+++ DATA FOR THIS EXERCISE

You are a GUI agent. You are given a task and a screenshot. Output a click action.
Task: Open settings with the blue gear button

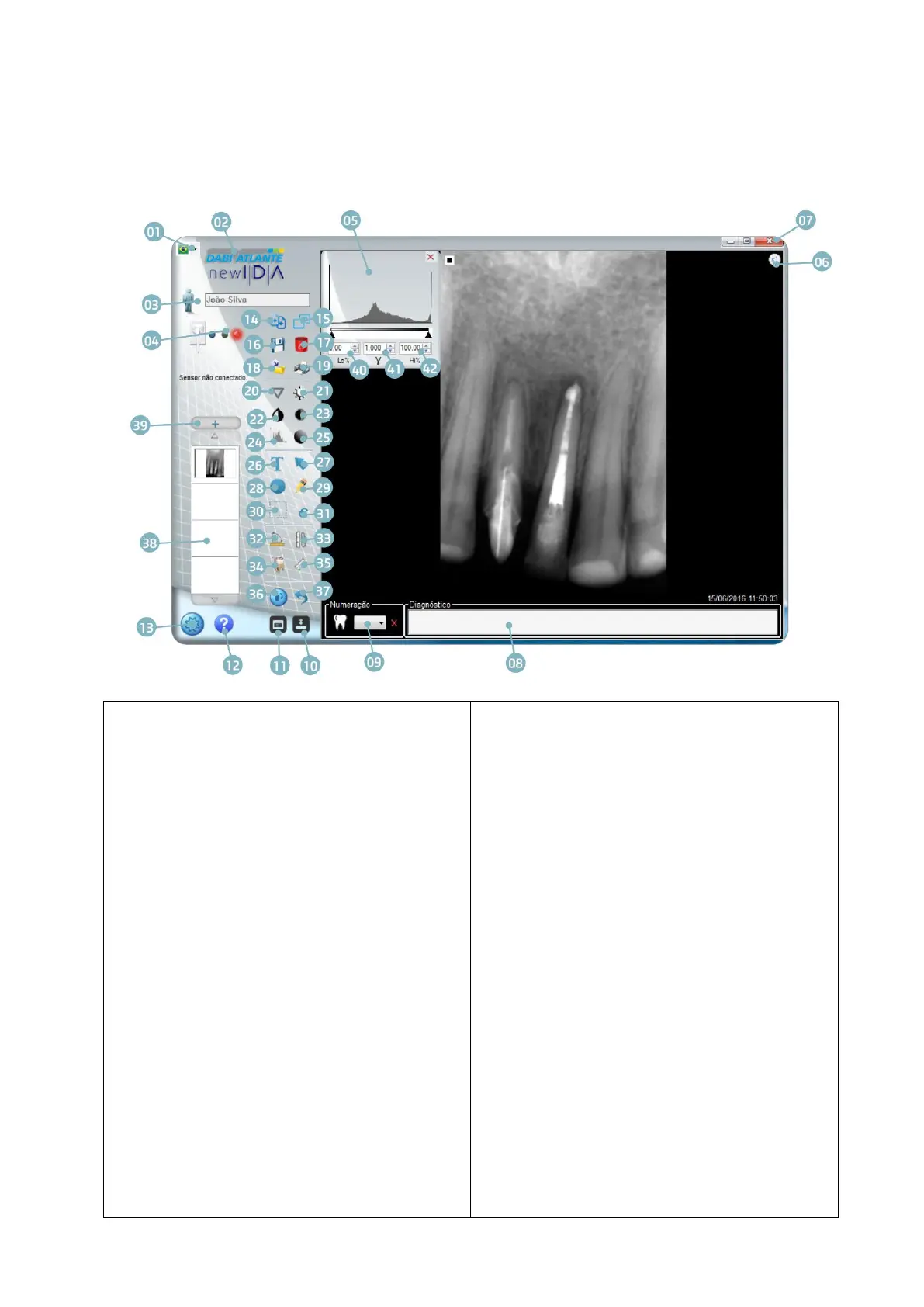click(192, 624)
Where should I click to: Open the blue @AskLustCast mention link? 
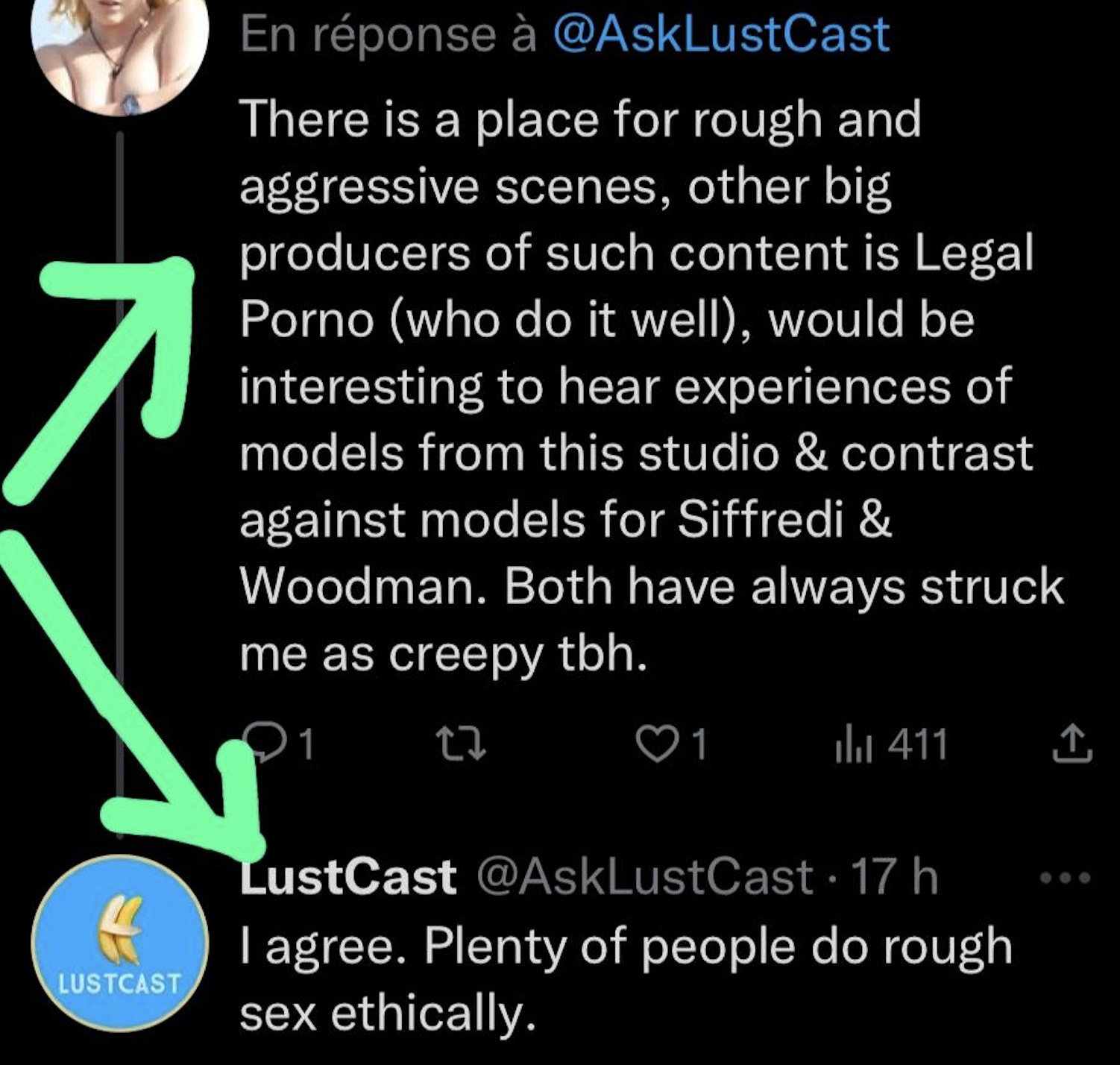tap(721, 34)
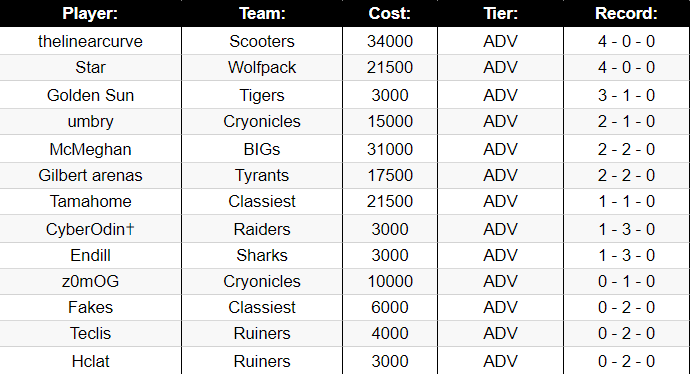Select the Tyrants team cell
690x374 pixels.
[262, 176]
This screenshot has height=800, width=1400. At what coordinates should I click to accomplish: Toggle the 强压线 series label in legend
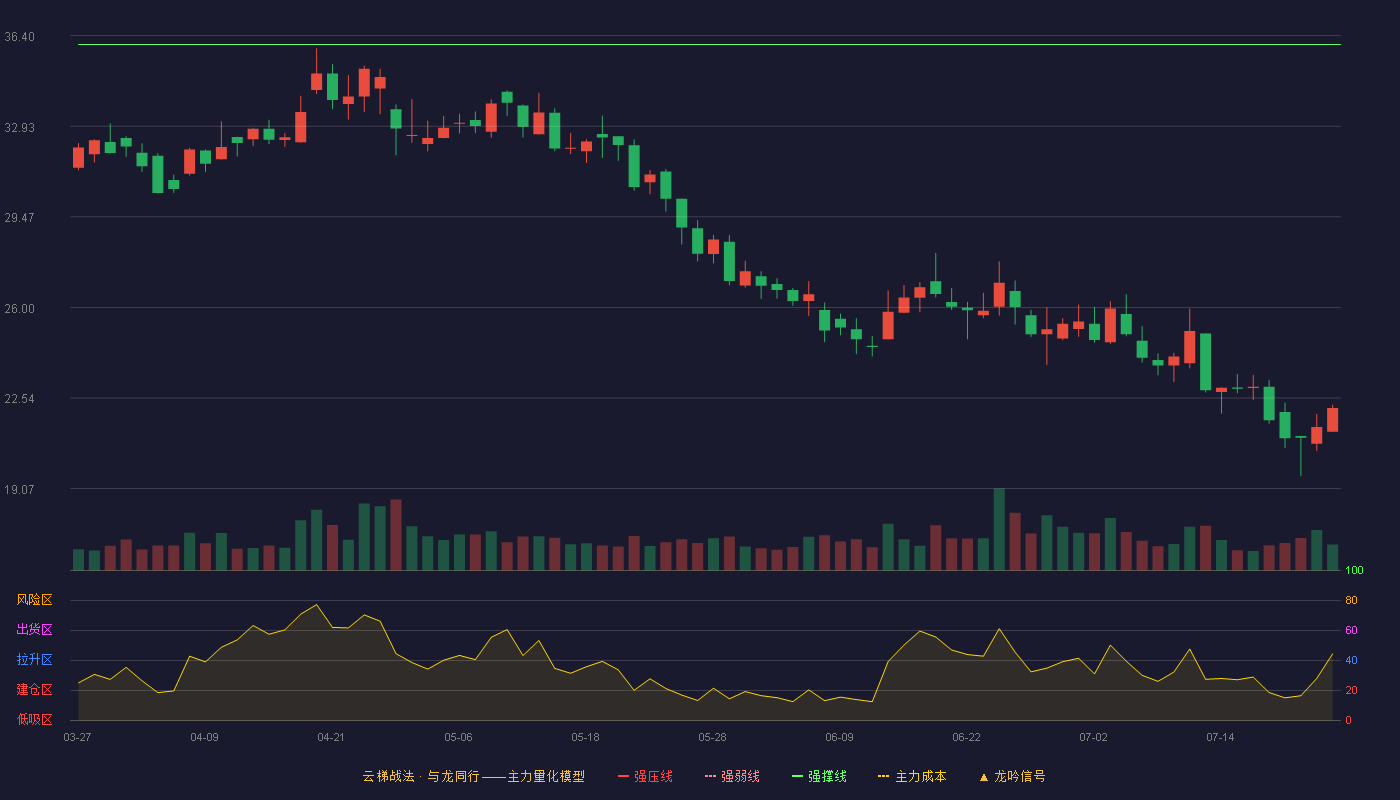click(x=653, y=776)
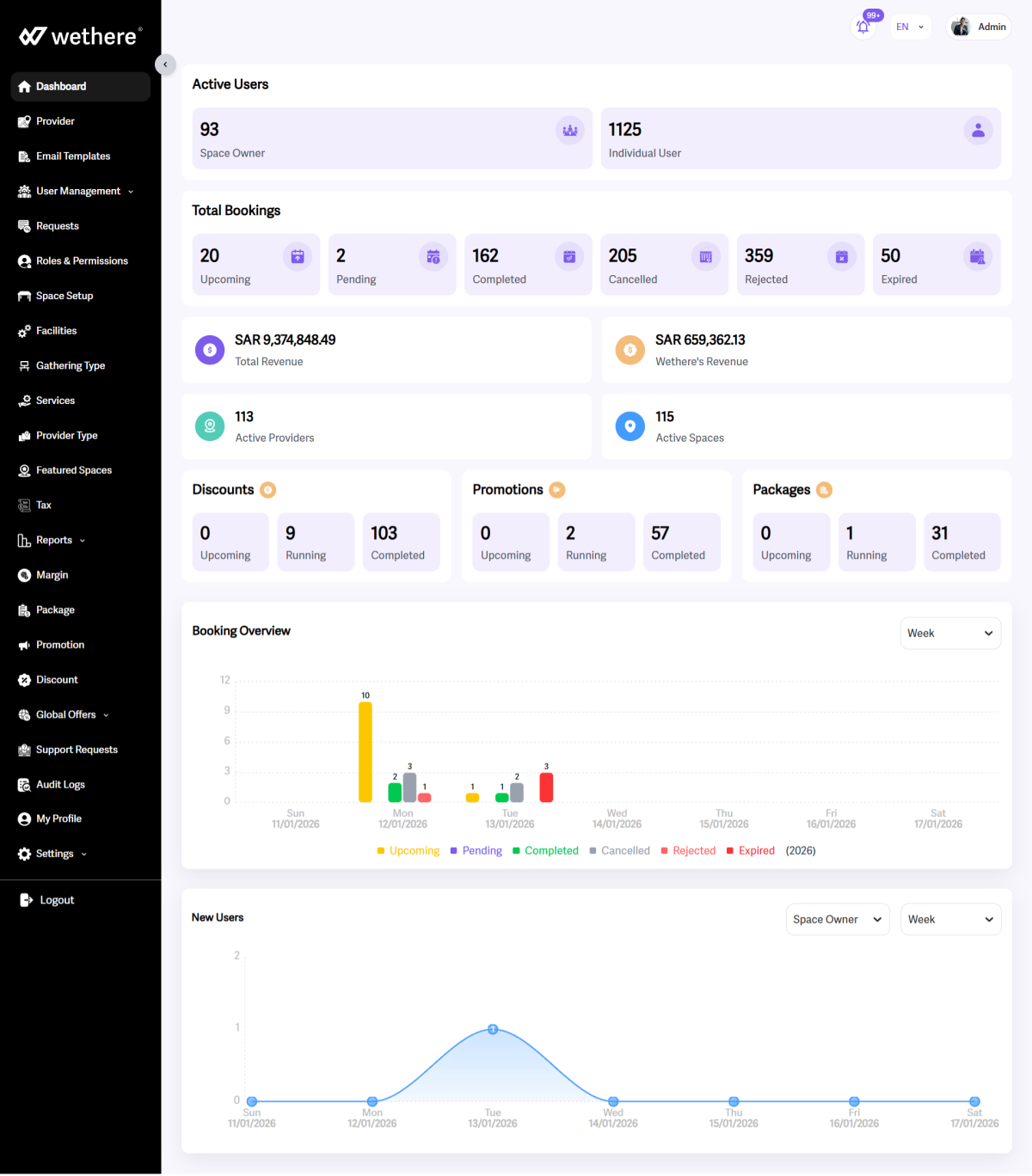Collapse the sidebar with the arrow button
1032x1176 pixels.
165,64
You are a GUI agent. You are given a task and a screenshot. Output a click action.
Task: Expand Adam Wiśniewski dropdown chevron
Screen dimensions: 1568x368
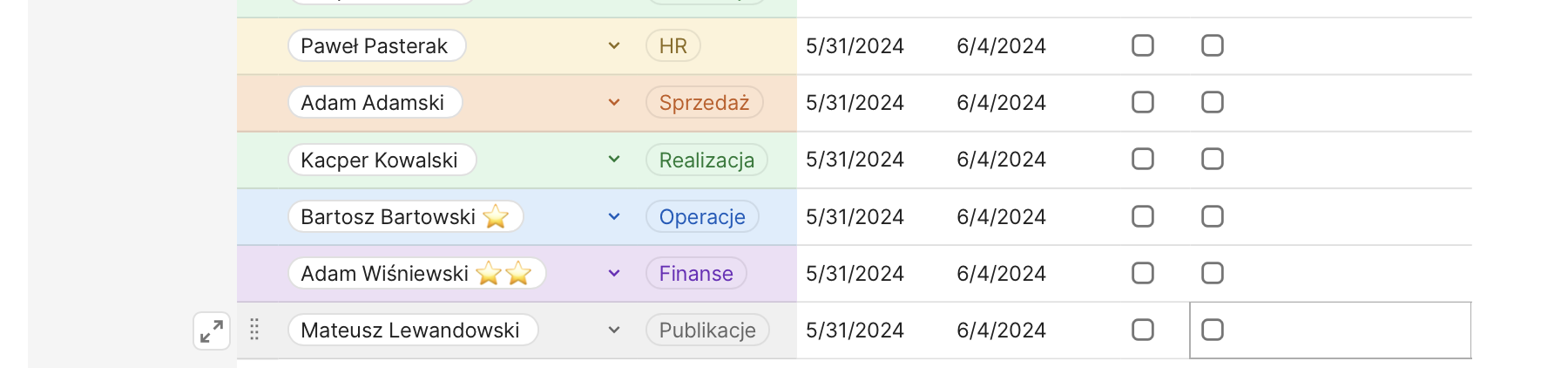pyautogui.click(x=614, y=274)
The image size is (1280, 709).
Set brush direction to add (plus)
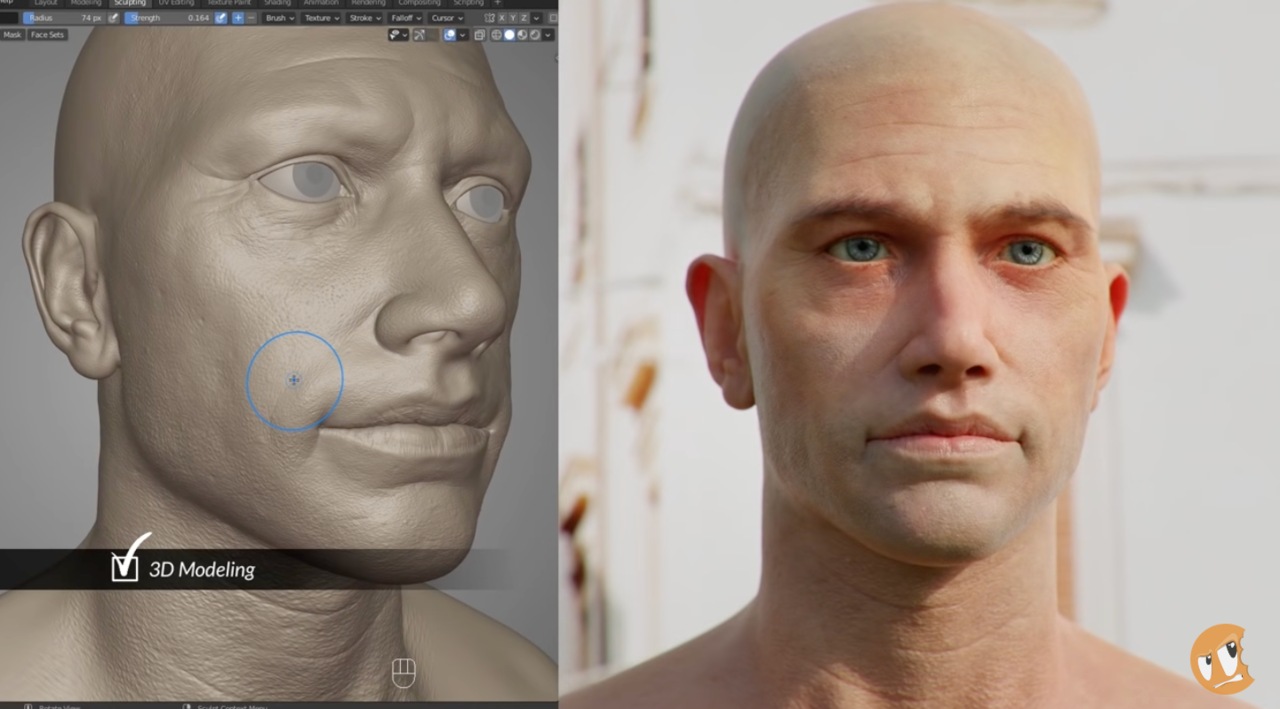point(238,18)
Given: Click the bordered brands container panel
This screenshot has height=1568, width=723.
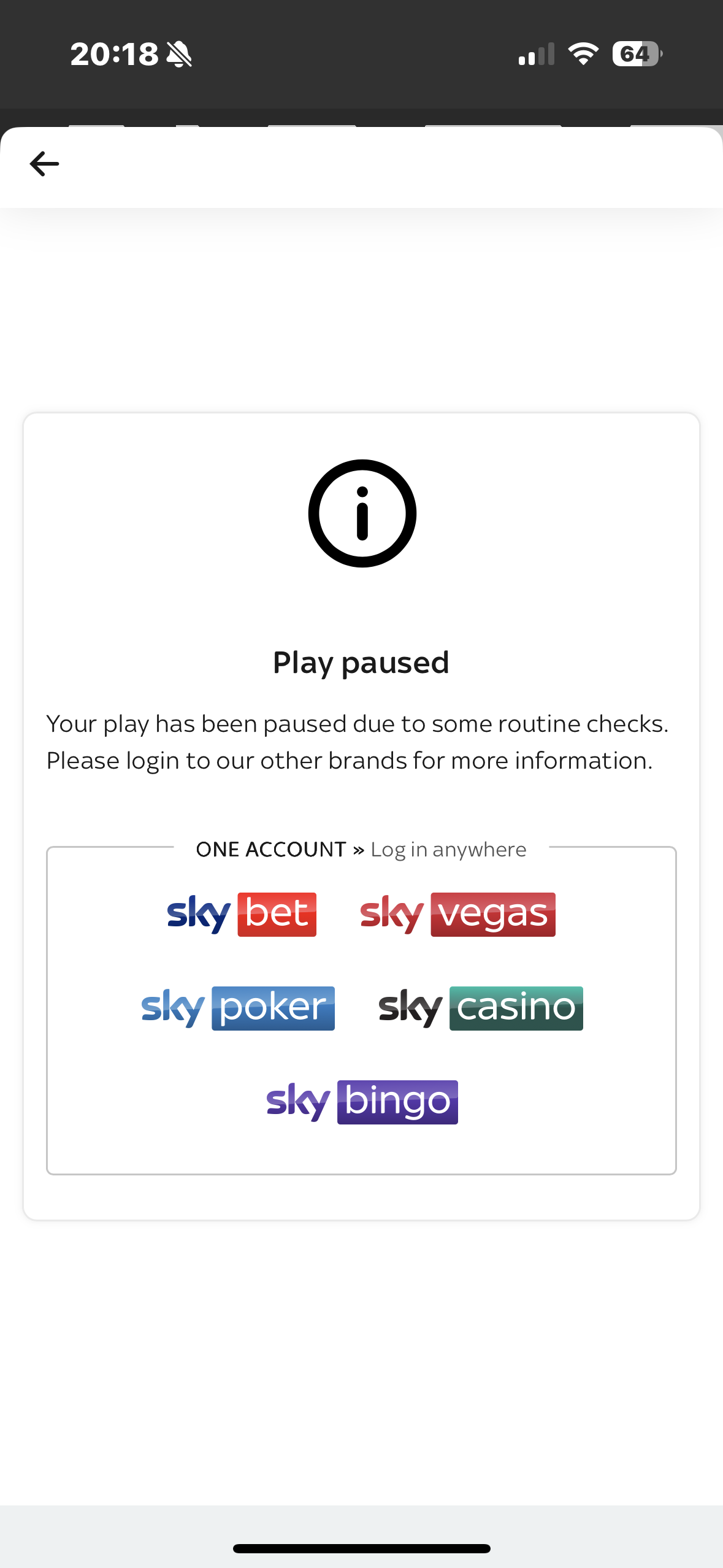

++++++

TO DO>
Would you copy, word for word, only the lines above from the one containing "Task: Expand Adam Wiśniewski dropdown chevron" through the one containing "Given: Click the", both included, and please leave out the pictures?

SOLUTION>
Task: Expand Adam Wiśniewski dropdown chevron
Screen dimensions: 1568x368
pyautogui.click(x=614, y=274)
The image size is (1280, 709).
Set brush direction to add (plus)
point(238,18)
Given: Click the bordered brands container panel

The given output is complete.